He sat beside her, a respectful half-cushion away. He let his hands rest on his knees, not reaching for her, not closing the gap.

She looked at the blue bead again, then at him. “How did you survive, after I died?” The question was so direct it landed between them like a dropped knife.

He did not answer at first. He stared at the shelf, at the bead, as if by not moving his eyes he could avoid answering at all. But she waited, her attention a net that would not be evaded.

He said, “I moved. I went to Pergamon, and after that to Alexandria, then further east. I tried to find new work, new purpose.” He looked at her, eyes dry, voice steady. “I could not stay in Egypt any longer.”

She nodded, as if this confirmed something she’d already decided. “You did not marry?”

He shook his head. “No.”

“Did you love anyone else?”

A hesitation, but only a short one. “After I lost you, I didn’t allow myself to. Never again.”

She processed this. The conversation could have ended there, but she waited for more. The silence grew slow and heavy, filled only by the faint hum of the ‘dishwasher’ in the next room.

He drew a long breath and said, “There is something you don’t know. I have never told anyone, really.” He pressed his palms together, thumb to thumb, as if bracing for a ritual. “When I became what I am, it was because of a kind of… potion, a distillation. The same substance was in the vial I gave Oudemia, back in Pella. And after that, nothing was left except a single remaining ampoule.” He paused, watching the memory open itself. “I kept that ampoule, for years. I promised myself I would only use it if I had to. If there was someone who needed it.”

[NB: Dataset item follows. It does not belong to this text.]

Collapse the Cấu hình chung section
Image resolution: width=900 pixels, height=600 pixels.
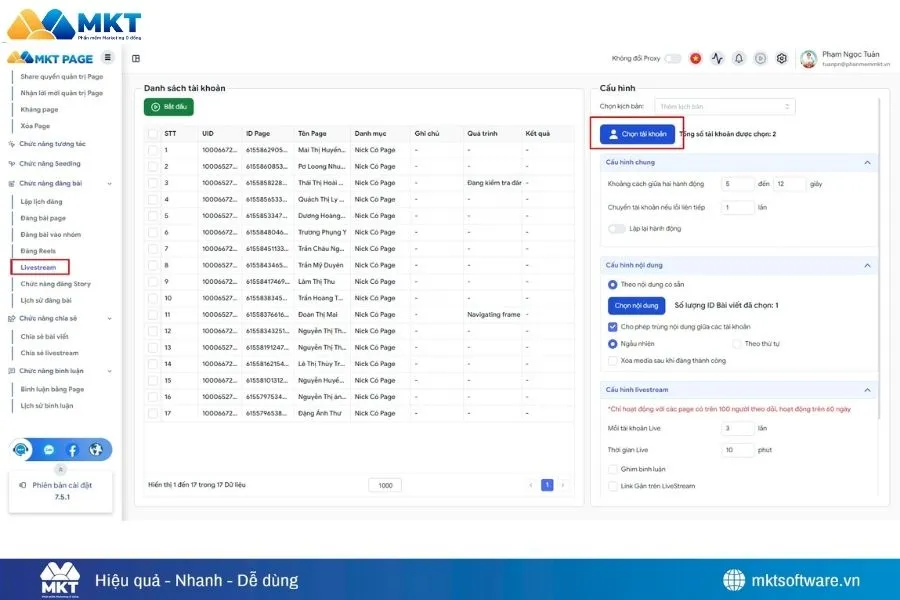(x=866, y=162)
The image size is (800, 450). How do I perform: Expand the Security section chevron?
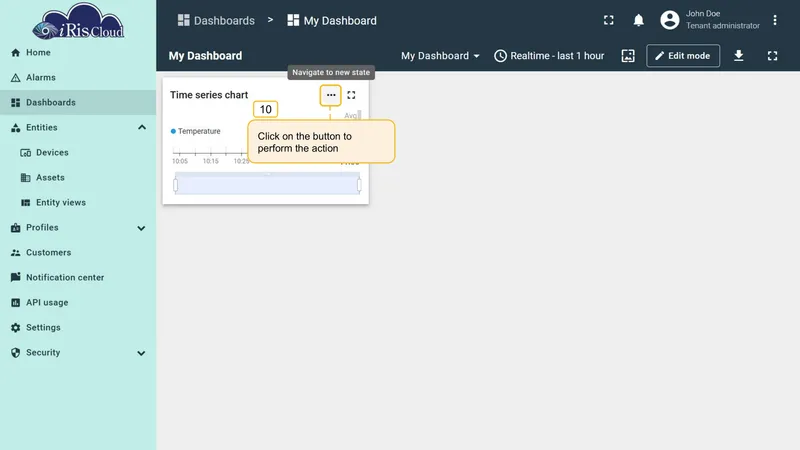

He looked at her, face unflinching. “When I came to Egypt, I buried it in a tomb. The first night I worked for the priests, I sealed it in a canopic jar, deep in the necropolis. I thought if I ever found someone I truly needed to receive that substance, I would go back and fetch it. But I was always afraid.”

She did not move. “Afraid of what?”

He worked the word in his mouth. “Afraid of what it would make. Afraid that I was wrong to have drunk it myself. And even worse, that I had doomed Oudemia.” His jaw worked once, twice, then stilled. “After Alexander died, there were stories. In Macedonia, I heard merchants talk of a female daemon who could not die, entombed in the desert. I lied to myself at first, but I knew who that was. I realized, too late, that I had done that to her. That she was somewhere, under the sands, alive and aware, unable to die, to go insane. Trapped, perhaps forever. And I could not bear to risk doing it to another person. Not even for love.”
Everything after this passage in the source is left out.